◆ **TO DO**
Copy out every one of the following lines word for word, without changing anything.

◆ **Pointing lines for text and elements**
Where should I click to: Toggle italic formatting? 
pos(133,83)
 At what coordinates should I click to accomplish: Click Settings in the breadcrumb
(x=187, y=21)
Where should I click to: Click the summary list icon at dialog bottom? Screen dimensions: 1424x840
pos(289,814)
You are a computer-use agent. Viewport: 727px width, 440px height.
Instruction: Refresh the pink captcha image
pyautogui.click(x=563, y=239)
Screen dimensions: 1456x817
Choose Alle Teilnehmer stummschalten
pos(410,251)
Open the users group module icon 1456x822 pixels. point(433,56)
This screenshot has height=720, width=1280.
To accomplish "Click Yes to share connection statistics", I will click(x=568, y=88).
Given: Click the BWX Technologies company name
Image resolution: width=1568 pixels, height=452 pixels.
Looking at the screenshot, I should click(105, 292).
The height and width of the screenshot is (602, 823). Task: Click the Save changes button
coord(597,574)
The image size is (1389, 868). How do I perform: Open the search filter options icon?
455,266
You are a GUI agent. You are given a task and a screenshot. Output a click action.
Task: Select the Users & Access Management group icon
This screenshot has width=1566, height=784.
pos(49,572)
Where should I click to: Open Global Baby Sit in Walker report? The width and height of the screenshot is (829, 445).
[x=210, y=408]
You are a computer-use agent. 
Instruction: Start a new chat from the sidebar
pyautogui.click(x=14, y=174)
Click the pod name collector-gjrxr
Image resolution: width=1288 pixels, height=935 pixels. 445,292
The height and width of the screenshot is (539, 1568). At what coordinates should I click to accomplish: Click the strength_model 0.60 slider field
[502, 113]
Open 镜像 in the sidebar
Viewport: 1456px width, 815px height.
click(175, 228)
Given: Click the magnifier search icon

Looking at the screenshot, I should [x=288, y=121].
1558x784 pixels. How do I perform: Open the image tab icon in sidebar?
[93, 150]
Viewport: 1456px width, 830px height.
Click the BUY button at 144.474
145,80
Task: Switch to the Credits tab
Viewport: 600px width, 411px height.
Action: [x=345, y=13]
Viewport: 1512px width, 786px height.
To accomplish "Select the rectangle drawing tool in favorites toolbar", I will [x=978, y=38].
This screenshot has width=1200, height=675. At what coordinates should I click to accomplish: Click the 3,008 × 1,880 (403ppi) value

◆ **EXERCISE SOLUTION**
Where should I click to: Toggle italic formatting? 
pos(133,83)
 At what coordinates should I click to accomplish: Click Settings in the breadcrumb
(x=187, y=21)
Where should I click to: Click the summary list icon at dialog bottom? Screen dimensions: 1424x840
pos(289,814)
You are a computer-use agent. Viewport: 727px width, 440px height.
Instruction: Refresh the pink captcha image
pyautogui.click(x=563, y=239)
Screen dimensions: 1456x817
Choose Alle Teilnehmer stummschalten
pos(410,251)
Open the users group module icon 1456x822 pixels. point(433,56)
This screenshot has height=720, width=1280.
To accomplish "Click Yes to share connection statistics", I will click(x=568, y=88).
Given: Click the BWX Technologies company name
Image resolution: width=1568 pixels, height=452 pixels.
Looking at the screenshot, I should click(105, 292).
The height and width of the screenshot is (602, 823). Task: Click the Save changes button
coord(597,574)
The image size is (1389, 868). How do I perform: Open the search filter options icon?
455,266
You are a GUI agent. You are given a task and a screenshot. Output a click action.
Task: Select the Users & Access Management group icon
This screenshot has width=1566, height=784.
pos(49,572)
Where should I click to: Open Global Baby Sit in Walker report? The width and height of the screenshot is (829, 445).
[x=210, y=408]
You are a computer-use agent. 
Instruction: Start a new chat from the sidebar
pyautogui.click(x=14, y=174)
Click the pod name collector-gjrxr
Image resolution: width=1288 pixels, height=935 pixels. 445,292
The height and width of the screenshot is (539, 1568). At what coordinates should I click to accomplish: Click the strength_model 0.60 slider field
[502, 113]
Open 镜像 in the sidebar
Viewport: 1456px width, 815px height.
click(175, 228)
Given: Click the magnifier search icon

Looking at the screenshot, I should [x=288, y=121].
1558x784 pixels. How do I perform: Open the image tab icon in sidebar?
[93, 150]
Viewport: 1456px width, 830px height.
Click the BUY button at 144.474
145,80
Task: Switch to the Credits tab
Viewport: 600px width, 411px height.
Action: [x=345, y=13]
Viewport: 1512px width, 786px height.
To accomplish "Select the rectangle drawing tool in favorites toolbar", I will [x=978, y=38].
This screenshot has width=1200, height=675. At what coordinates should I click to accomplish: Click the 3,008 × 1,880 (403ppi) value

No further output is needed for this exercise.